Last week, I reported on the appearance at Vassar College, co-sponsored by their Jewish Studies program, of Jasbir Puar, a Professor of Gender and Women’s Studies at Rutgers University. As I noted then, Puar accuses Israel of deliberately maiming Palestinians, rather than killing them, out of some combination of cruelty and greed. At that time, I did not have a record of the speech, which took place last Wednesday. But members of Fairness to Israel, a group of Vassar alums and parents organized to counter the propagandizing that passes for academic discourse about Israel at Vassar, were present and recorded and transcribed Puar’s talk. Assuming the accuracy of the transcript, Puar did not disappoint.
Much of it was evidently incomprehensible. Here is a sample, a part of her description of her project “How Palestine Matters": “How Palestine Matters situates the geopolitical that has been obliviated in the resurrection of the ecological and the geographical in emergent fields of new materialisms and anthropocene studies.”

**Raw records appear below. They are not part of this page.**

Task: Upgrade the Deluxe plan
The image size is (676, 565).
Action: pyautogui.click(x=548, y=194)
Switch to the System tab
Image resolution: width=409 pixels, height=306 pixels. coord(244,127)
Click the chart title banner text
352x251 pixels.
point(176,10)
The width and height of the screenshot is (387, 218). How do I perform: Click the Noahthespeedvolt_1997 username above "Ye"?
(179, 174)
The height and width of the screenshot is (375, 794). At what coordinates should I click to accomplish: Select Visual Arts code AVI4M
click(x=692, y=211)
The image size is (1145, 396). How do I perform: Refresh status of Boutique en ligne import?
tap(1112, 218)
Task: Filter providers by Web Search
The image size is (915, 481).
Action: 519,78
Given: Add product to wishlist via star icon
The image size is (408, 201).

Or: “I’m interested in forms of statecraft that are actively invested in the deliberate production of certain kinds of corporeal entities through the proliferation of prehensive technologies, especially when gendering and genreing is a function of precarity of permanent war and of occupation.”

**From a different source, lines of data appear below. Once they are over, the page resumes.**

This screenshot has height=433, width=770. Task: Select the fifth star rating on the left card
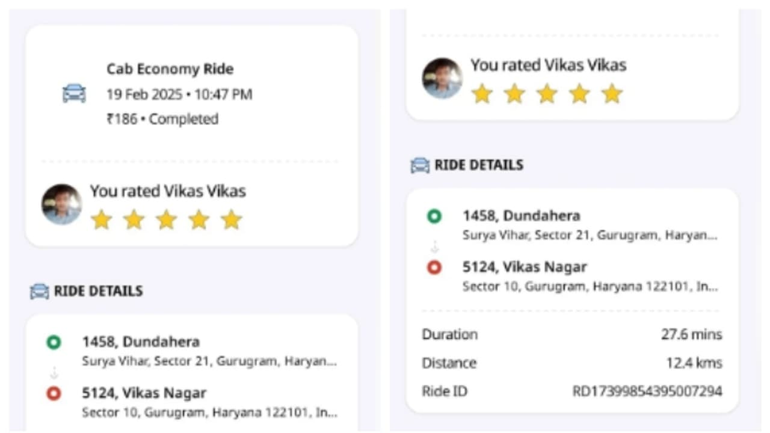(230, 220)
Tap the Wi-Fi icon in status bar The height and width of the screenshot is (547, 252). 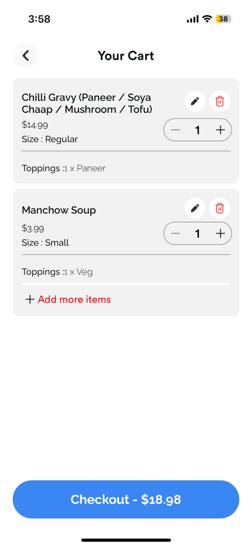click(207, 19)
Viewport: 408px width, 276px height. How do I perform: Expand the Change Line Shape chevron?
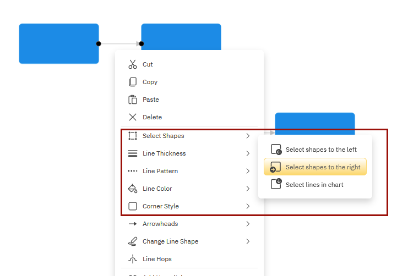point(248,241)
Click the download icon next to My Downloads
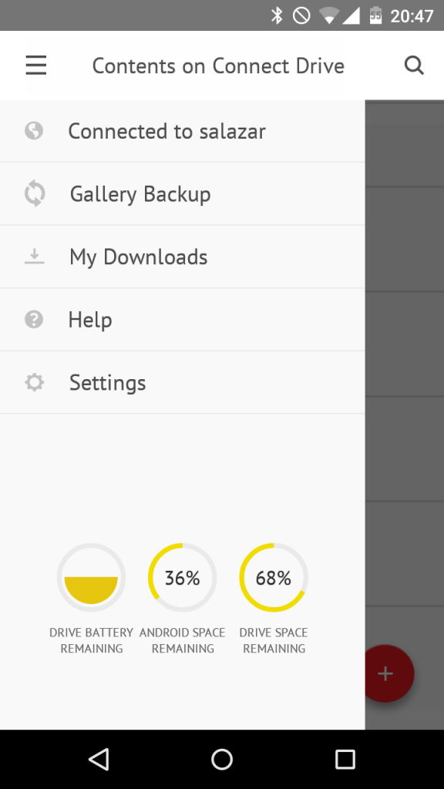 tap(34, 256)
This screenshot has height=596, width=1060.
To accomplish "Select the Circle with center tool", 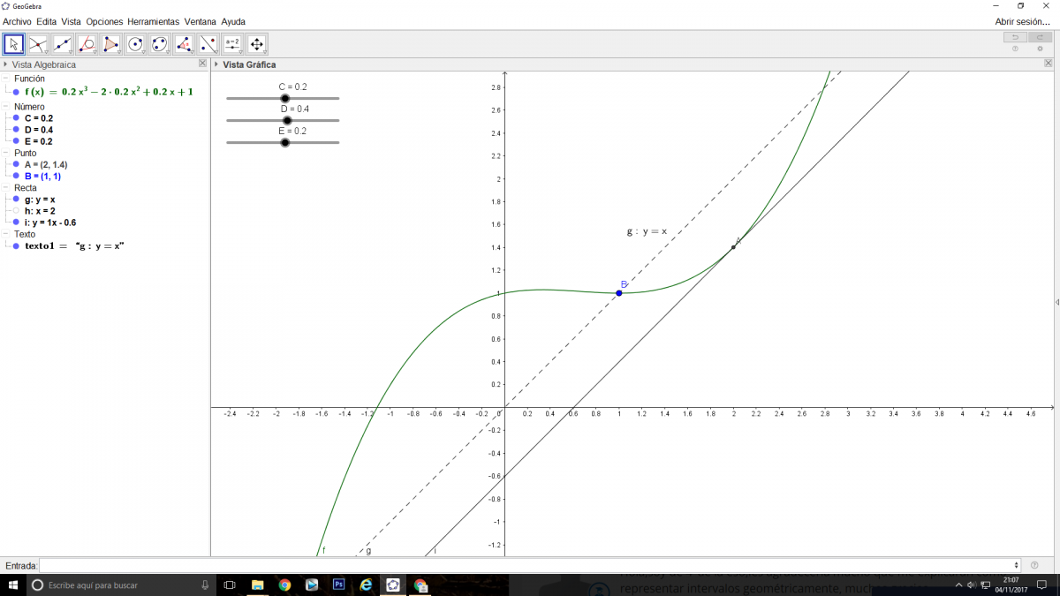I will (x=135, y=43).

Transcribing a recording can garble things, but this style is of a piece with Puar’s published writings.
In such a jargon-laden talk, one needs every now and again to jolt one’s audience awake. Complaining of a delay in returning the bodies of some of the Palestinians killed in the course of the recent uprisings which, Puar notes, “some are calling the third intifada,” she reports without comment that some “speculate that the bodies were mined for organs for scientific research.” Because when you merely report unfounded rumors of Israelis harvesting the organs of young people, it’s technically not blood libel, right? About this disgusting and irresponsible charge, the professors and activists said not a mumbling word. Did I mention that the Jewish Studies program co-sponsored Puar’s appearance?

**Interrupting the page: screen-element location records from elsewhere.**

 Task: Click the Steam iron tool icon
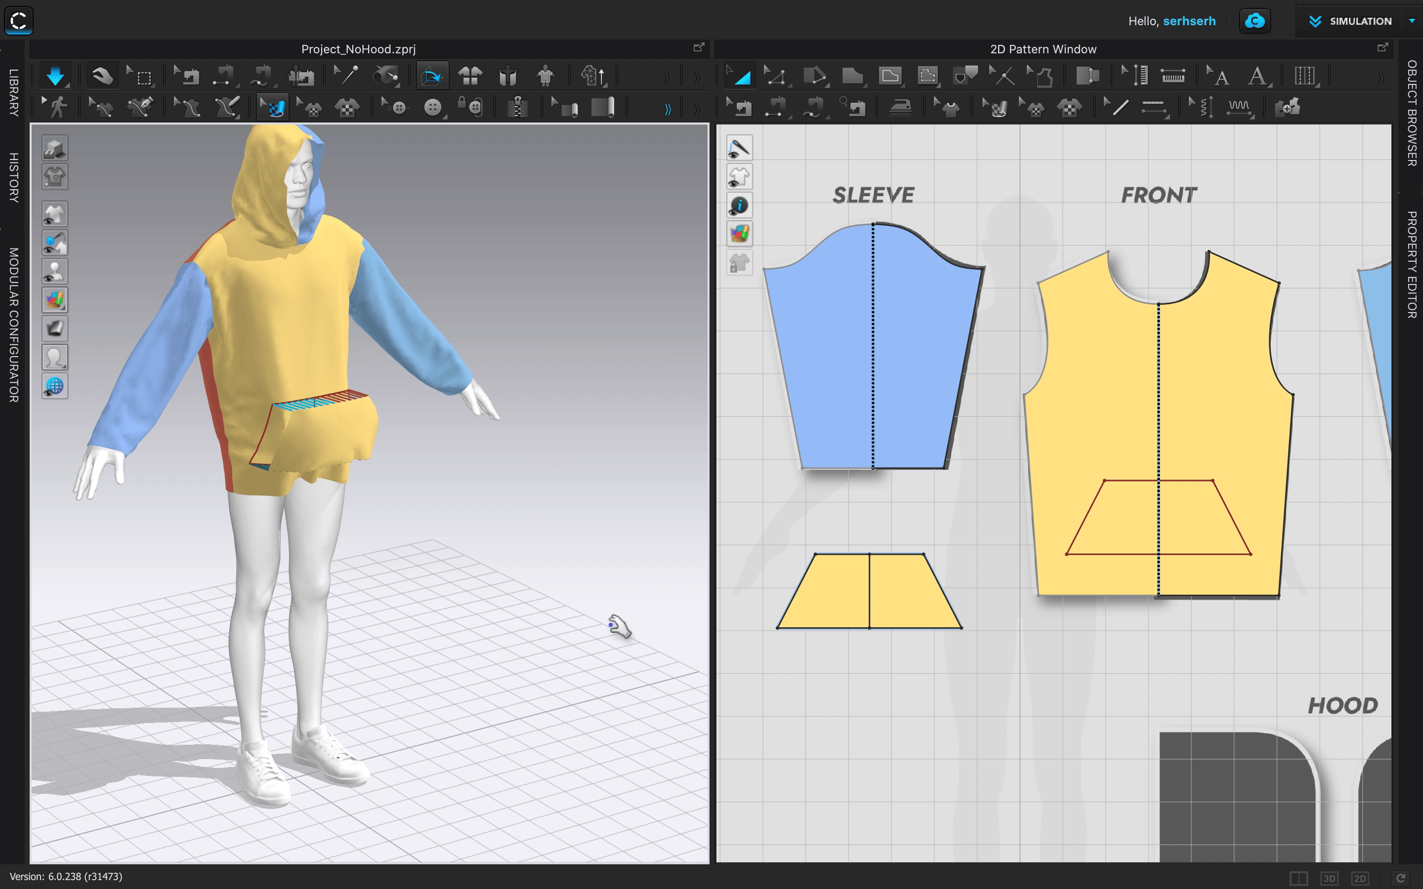pos(899,108)

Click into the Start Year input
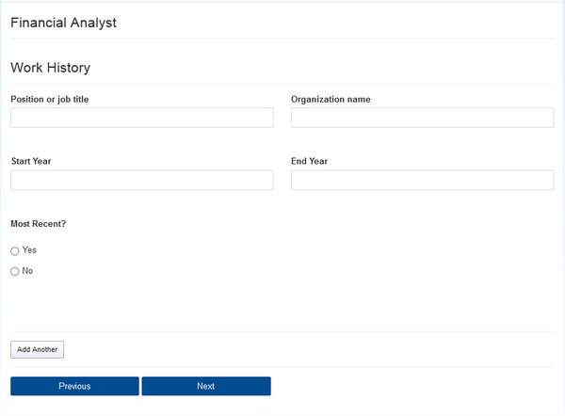tap(141, 180)
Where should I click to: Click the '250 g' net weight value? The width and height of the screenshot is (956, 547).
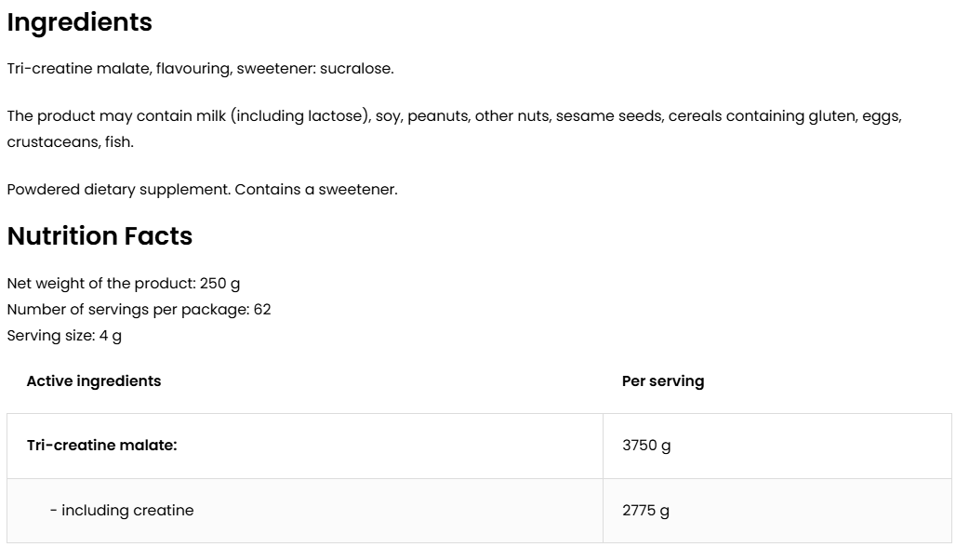219,284
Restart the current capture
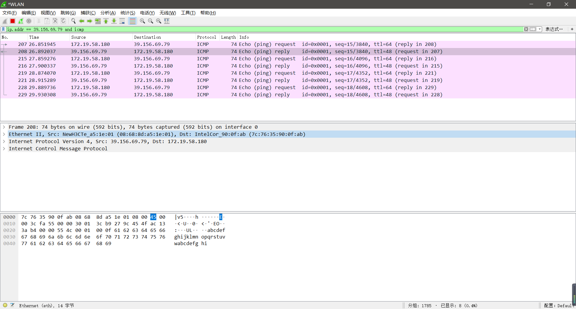 (x=21, y=21)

Puar also renews a charge she has made elsewhere, that the Jews are hogging the privilege of being victims of genocidal violence. “The Jewish Israeli population cannot afford to hand over genocide to another population. They need the Palestinians alive in order to keep the kind of rationalization for their victimhood and their militarized economy.” This is a remarkable move. Evidently realizing that it is hard to sustain the charge of genocide against the Israelis in light of the increasing Palestinian population, Puar adds the failure to commit genocide to the list of Israel’s crimes.
Not surprisingly, Puar comes out in favor of the Boycott, Divestment, and Sanctions movement. But more surprisingly, she simply concedes what its proponents have usually been unwilling to concede, namely BDS is not a separate nonviolent movement but a nonviolent piece of a campaign that relies on violence. BDS is “a liberal platform and it’s the very least that we can do to sign on to BDS. But we need BDS as part of organized resistance and armed resistance in Palestine as well.”
At Vassar, whose mission is to “promote analytical, informed, and independent thinking and sound judgment” such claims, if the transcript is correct, went completely unchallenged.
Thanks to Legal Insurrection and Petra Marquardt-Bigman, whose excellent coverage of Puar’s lecture pointed me in the right direction.